院長コラム
Column
自信を取り戻す
2018年05月26日
マレーシアの首相に92歳のマハティールさんが任命されたことを新聞の記事で知りました。昔も20年間位首相を務められていましたので、久しぶりの再任です。ひと昔ではありえないような高齢での就任ですので、まさにこれからの人生100歳時代を象徴しているような気もしてきます。
細かいところまで目を光らせるということではなく、精神的な支柱となるカリスマ性を期待されての登板なのかもしれませんね。
マハティールさんは親日家としても有名です。もとは医師の資格ももたれ、医院を開業した後に政治の世界へ転身されました。息子さんは日本の大学に入り勉強されたそうです。
戦後すべて失った日本が懸命に復興していく姿に強く感銘をうけ、マレーシアの国もそのようにあってほしいと強く感じたそうです。

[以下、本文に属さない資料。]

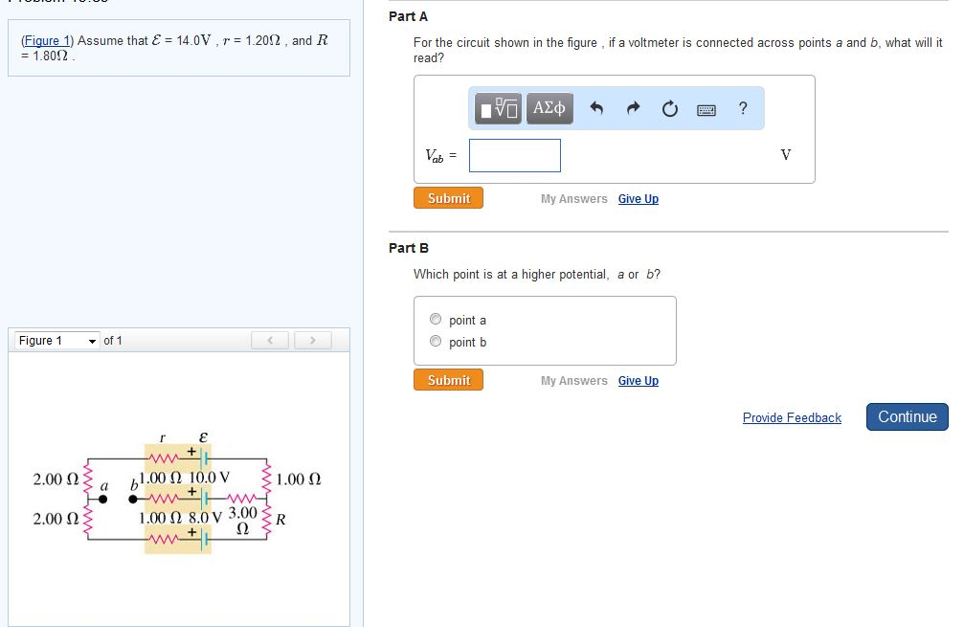Undo the last equation edit
Screen dimensions: 964x627
click(x=597, y=108)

以前の首相在任時には、「ルック・イースト」という政策を前面にだし、日本を見習い、日本のような国になりたいというメッセージをだされました。
隣国で日本のことを思い、親身になって応援してくれる国もすくないのかもしれませんので貴重な存在です。
日本は東洋の奇跡ともいわれる戦後の復興をへて、経済的も裕福になりました。しかし、彼の目には最近の日本人の姿は自信をなくしているように映るようです。
勤勉で真面目な性質をもち、昔ながらのすばらしい日本独自の精神的な文化があるのに、自信をなくし欧米の考え方に振り回されて右往左往している姿は不思議だというコメントをされています。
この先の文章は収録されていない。